Copy each of the following records line for line, changing nothing.

• INPUT RECORDS:

§

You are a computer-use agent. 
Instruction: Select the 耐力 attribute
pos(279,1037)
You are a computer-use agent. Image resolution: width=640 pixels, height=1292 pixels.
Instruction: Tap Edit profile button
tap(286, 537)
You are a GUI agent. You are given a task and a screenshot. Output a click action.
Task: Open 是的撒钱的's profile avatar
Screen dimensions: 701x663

§

• FINAL RESULT:
You are a computer-use agent. 
Instruction: Select the 耐力 attribute
pos(279,1037)
You are a computer-use agent. Image resolution: width=640 pixels, height=1292 pixels.
Instruction: Tap Edit profile button
tap(286, 537)
You are a GUI agent. You are given a task and a screenshot. Output a click action.
Task: Open 是的撒钱的's profile avatar
Screen dimensions: 701x663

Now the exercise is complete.